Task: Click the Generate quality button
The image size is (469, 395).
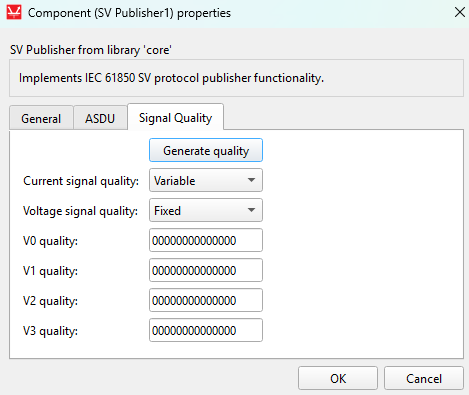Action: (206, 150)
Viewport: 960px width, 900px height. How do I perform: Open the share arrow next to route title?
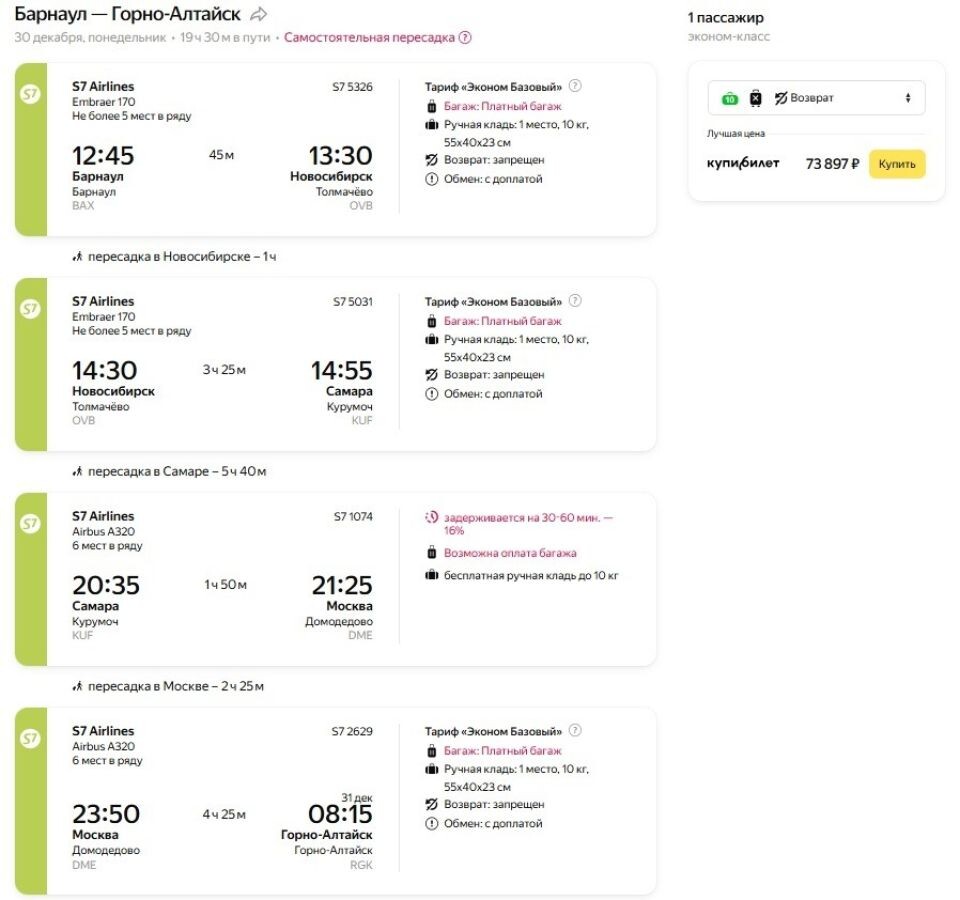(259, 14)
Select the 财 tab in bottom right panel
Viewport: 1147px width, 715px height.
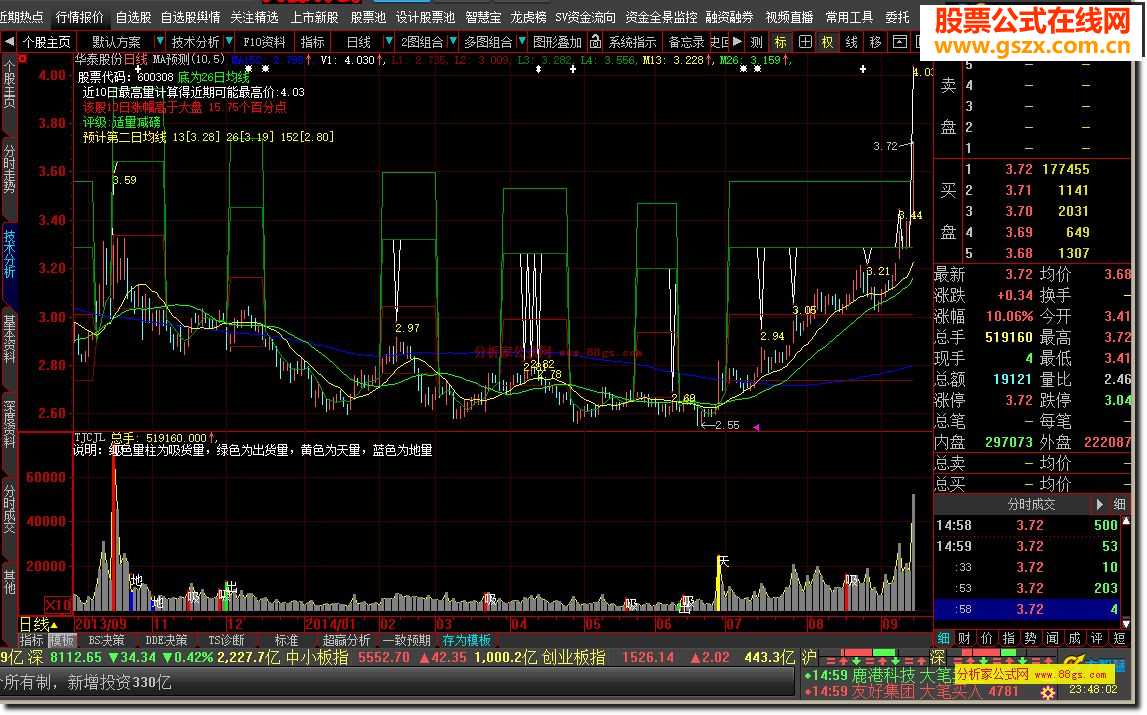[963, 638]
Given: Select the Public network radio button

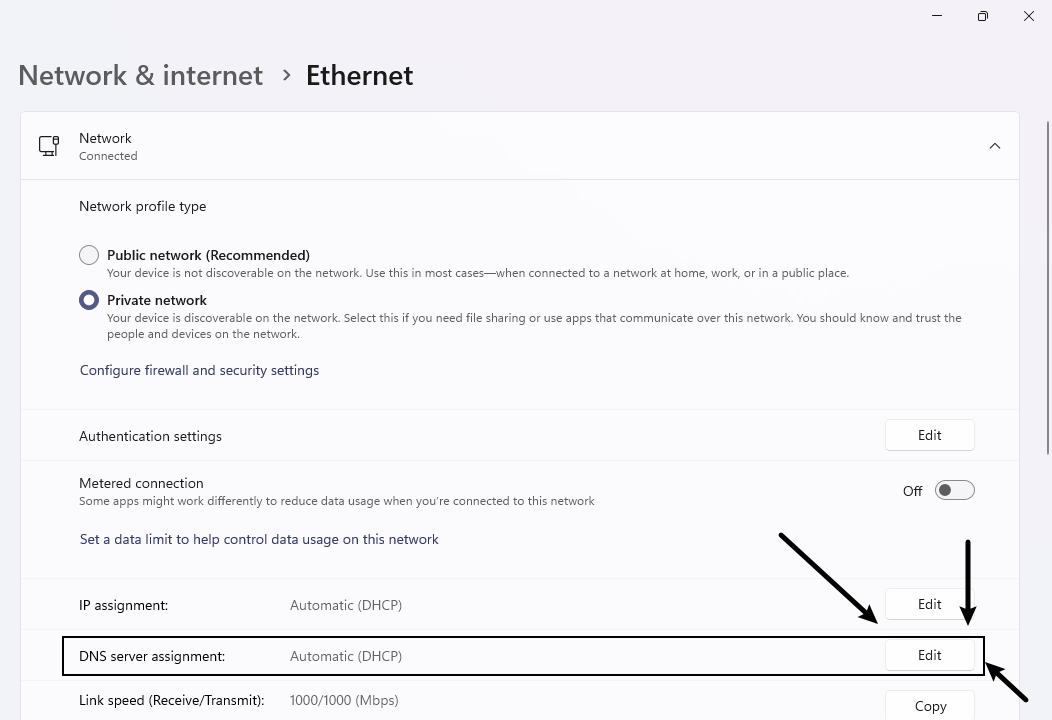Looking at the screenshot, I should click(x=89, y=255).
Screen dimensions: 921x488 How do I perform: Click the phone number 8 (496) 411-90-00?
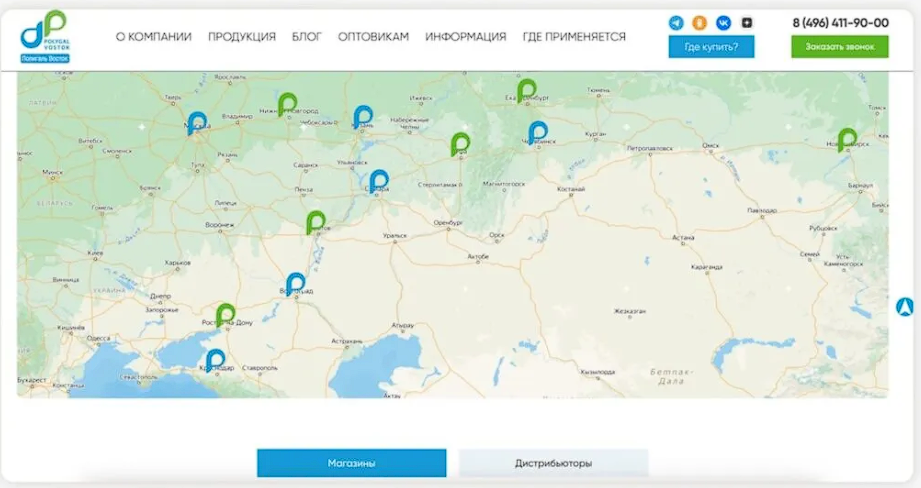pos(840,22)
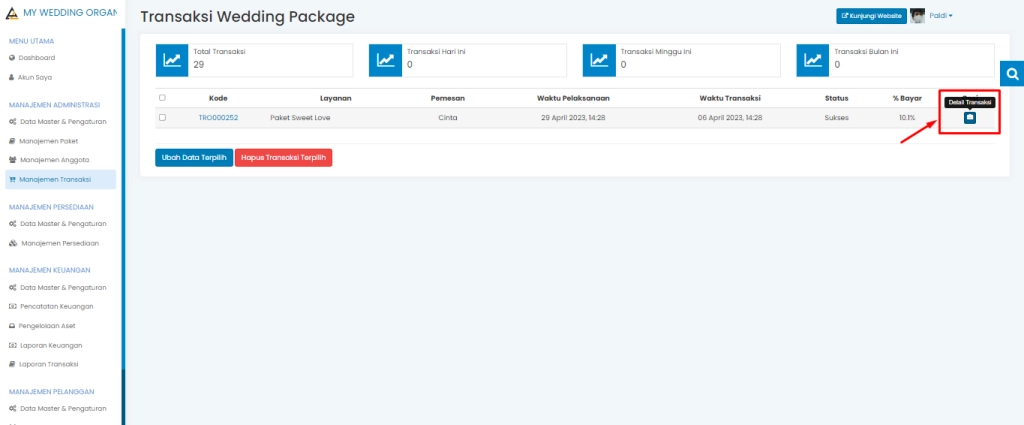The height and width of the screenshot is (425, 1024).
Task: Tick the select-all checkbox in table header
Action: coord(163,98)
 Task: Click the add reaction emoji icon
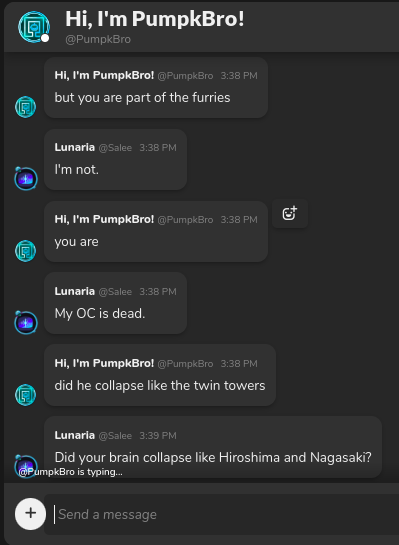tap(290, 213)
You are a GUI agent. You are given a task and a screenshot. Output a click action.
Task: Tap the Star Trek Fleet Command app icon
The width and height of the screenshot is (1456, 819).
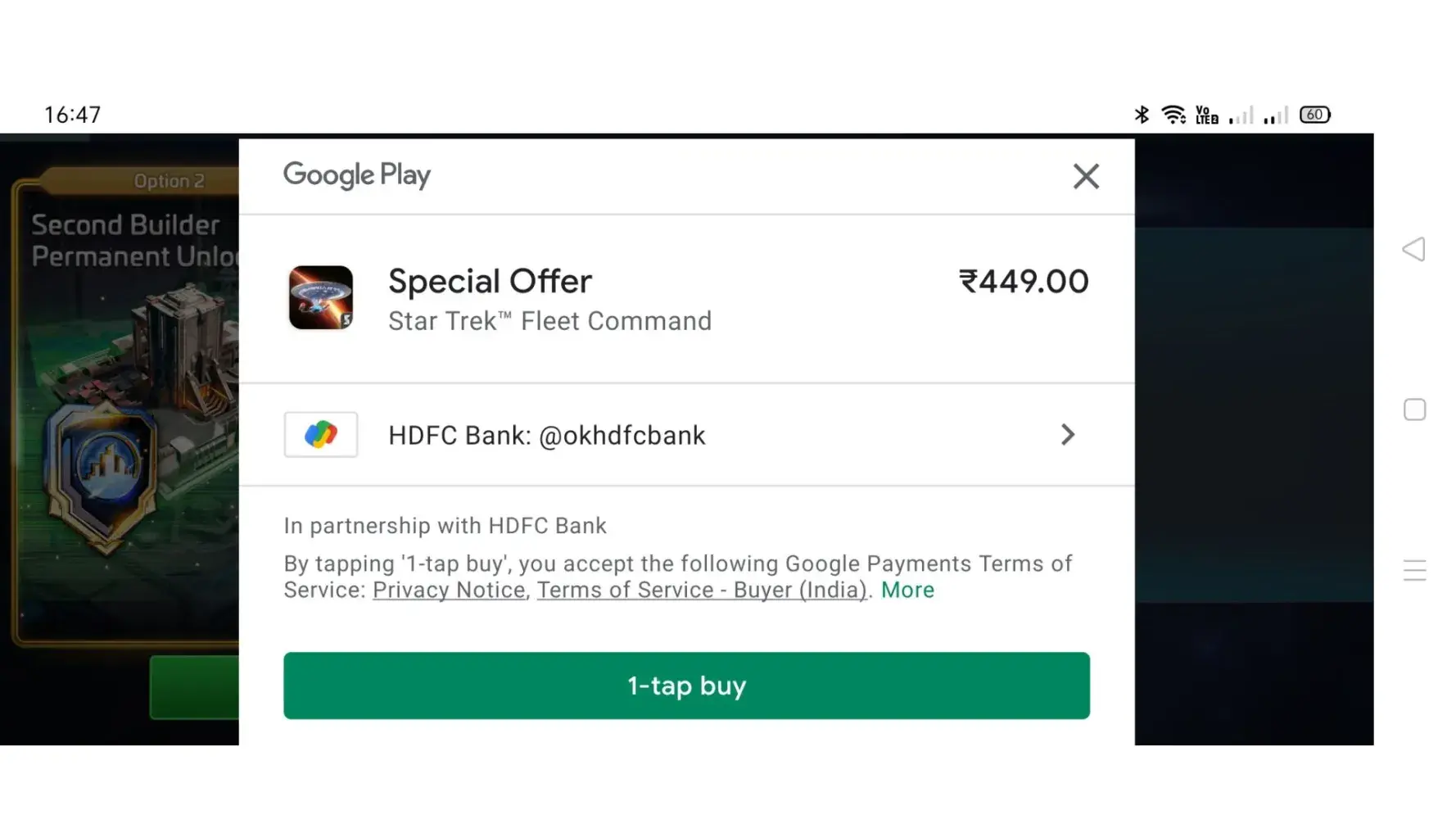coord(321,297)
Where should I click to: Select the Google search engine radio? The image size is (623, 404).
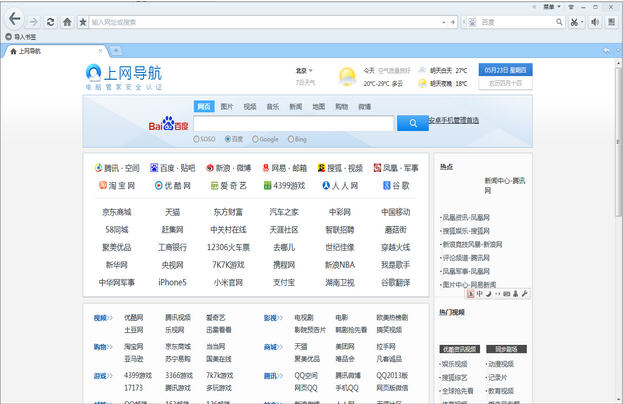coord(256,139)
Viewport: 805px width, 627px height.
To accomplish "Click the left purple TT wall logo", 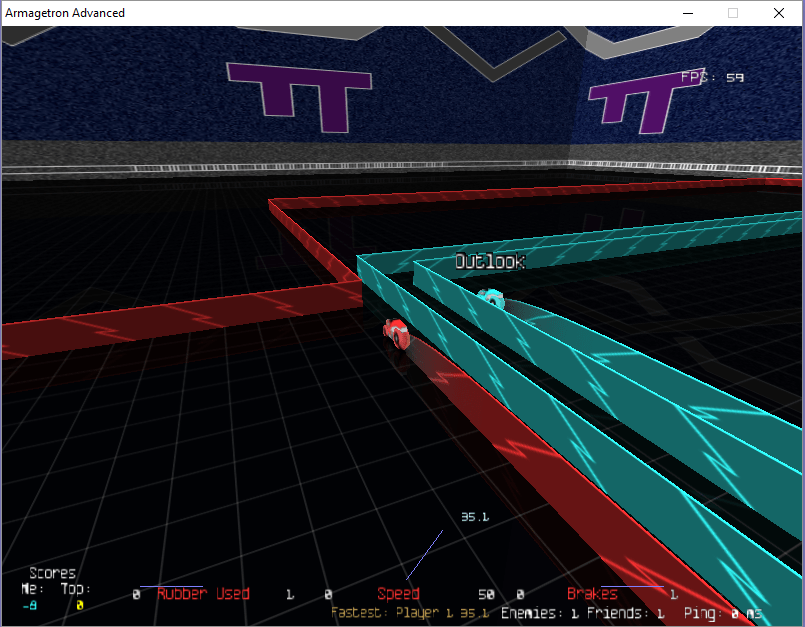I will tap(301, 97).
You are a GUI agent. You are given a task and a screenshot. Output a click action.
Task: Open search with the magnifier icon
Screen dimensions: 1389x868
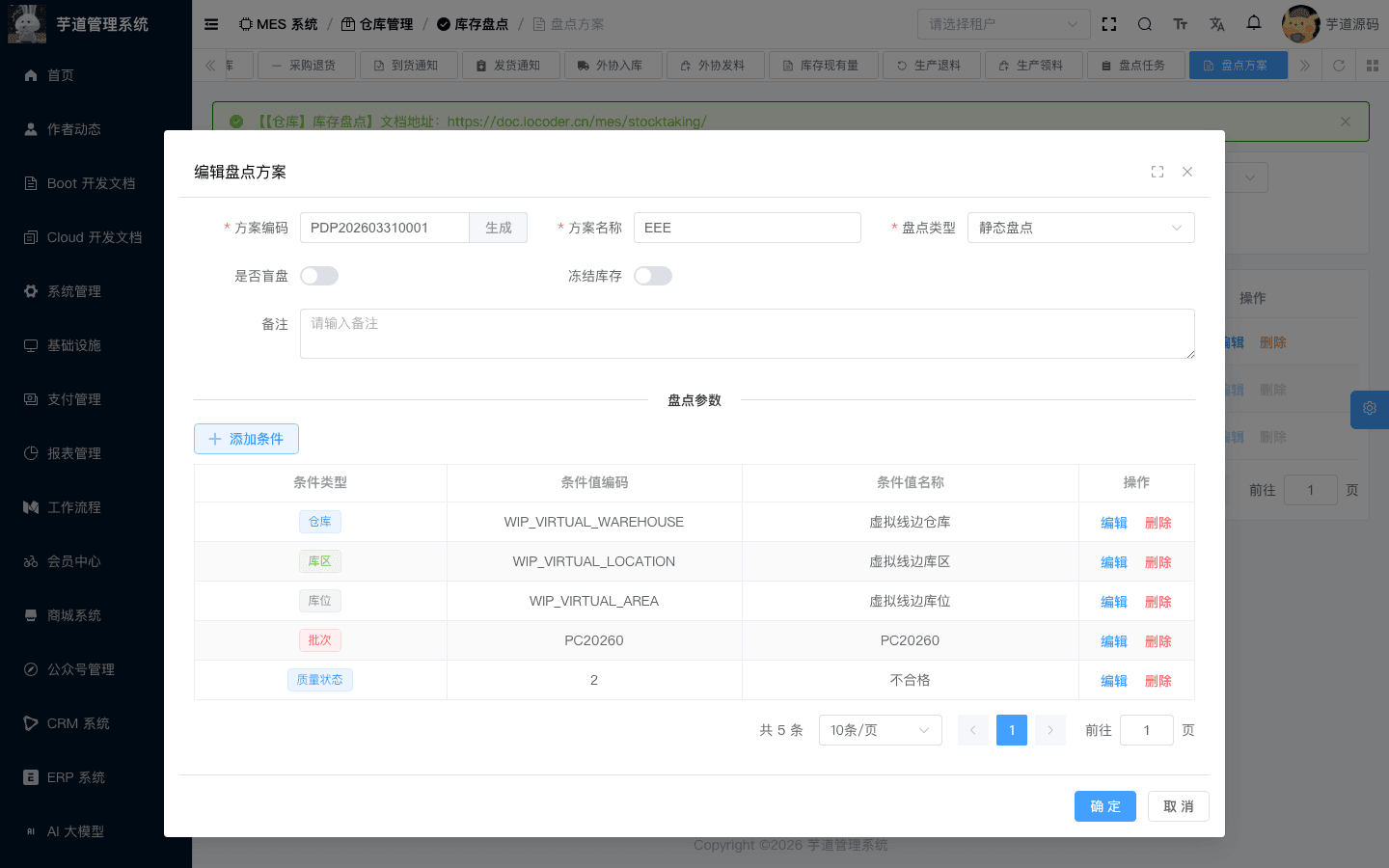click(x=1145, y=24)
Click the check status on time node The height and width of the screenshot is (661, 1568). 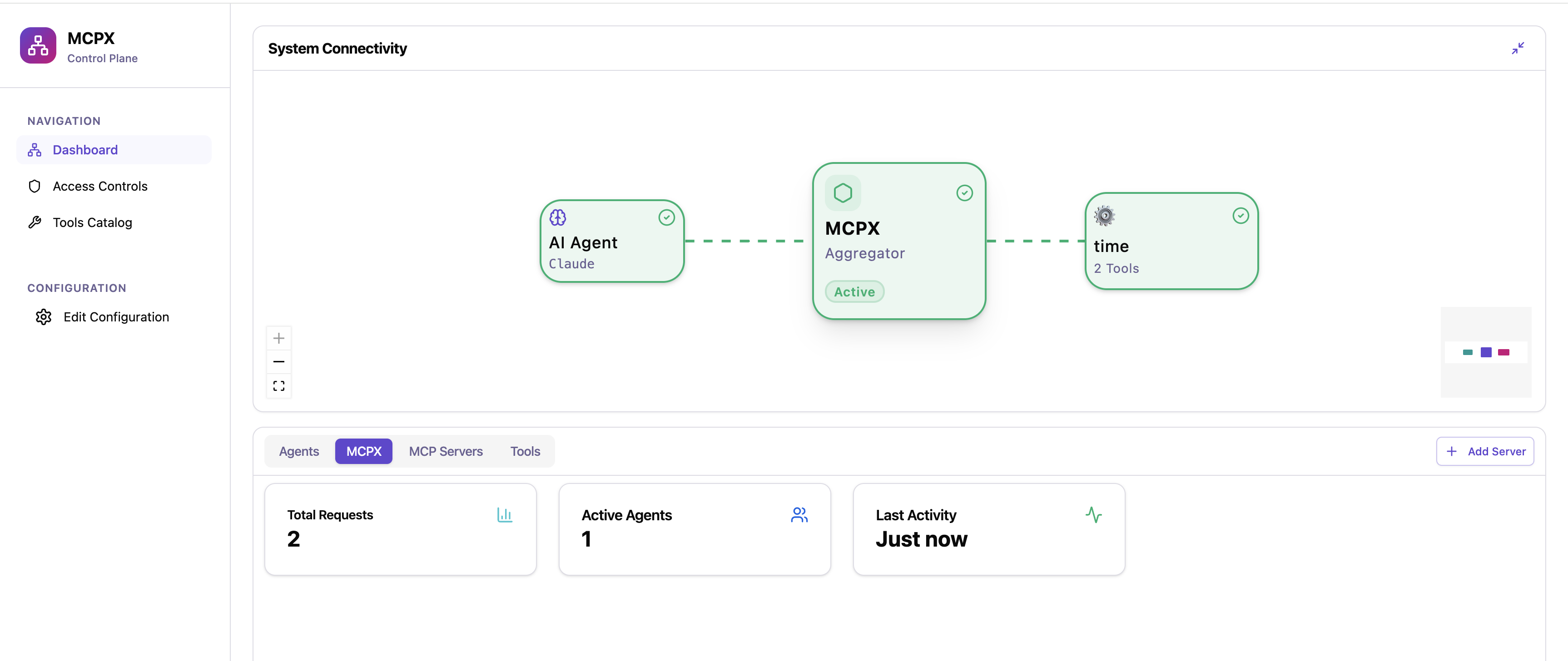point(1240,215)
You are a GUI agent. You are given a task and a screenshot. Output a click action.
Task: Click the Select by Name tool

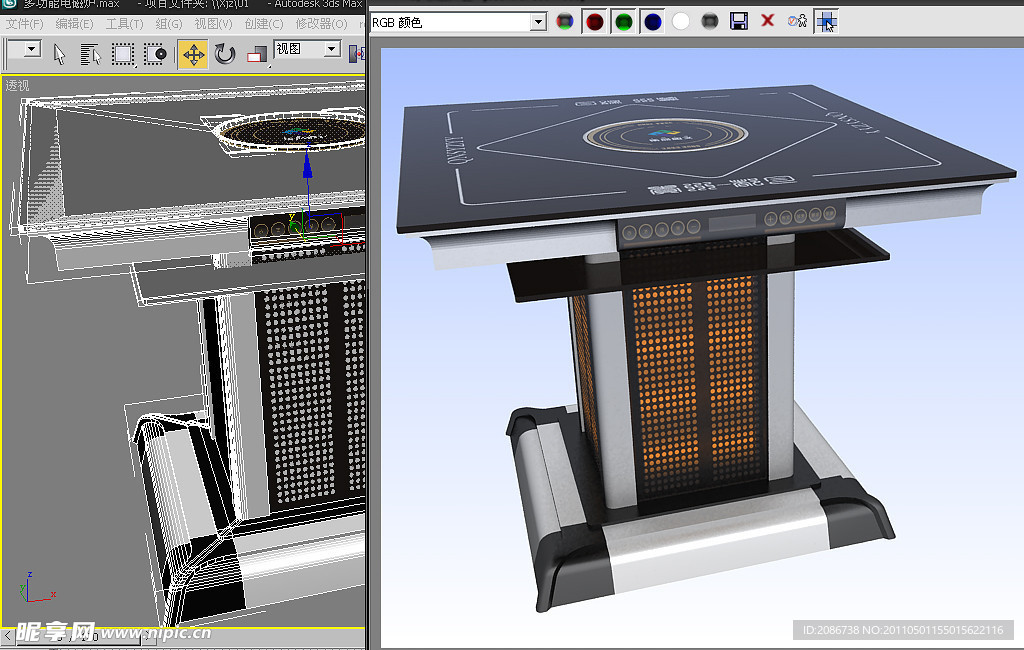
·····
== Work order ==
When you reach the line holding "Viewport: 960px width, 900px" in the listing above, begin retyping exactly, and stop once the line holding "Task: Tap the" is done; pictures stay out.

== Task answer ==
Viewport: 960px width, 900px height. How do I perform: Open the share arrow next to route title?
(259, 14)
Select the 财 tab in bottom right panel
Viewport: 1147px width, 715px height.
[963, 638]
Given: Select the Public network radio button

Looking at the screenshot, I should click(x=89, y=255).
Screen dimensions: 921x488 How do I perform: Click the phone number 8 (496) 411-90-00?
pos(840,22)
The height and width of the screenshot is (425, 1024).
Task: Tick the select-all checkbox in table header
Action: coord(163,98)
 Task: Click the add reaction emoji icon
tap(290, 213)
You are a GUI agent. You are given a task and a screenshot. Output a click action.
Task: Tap the Star Trek Fleet Command app icon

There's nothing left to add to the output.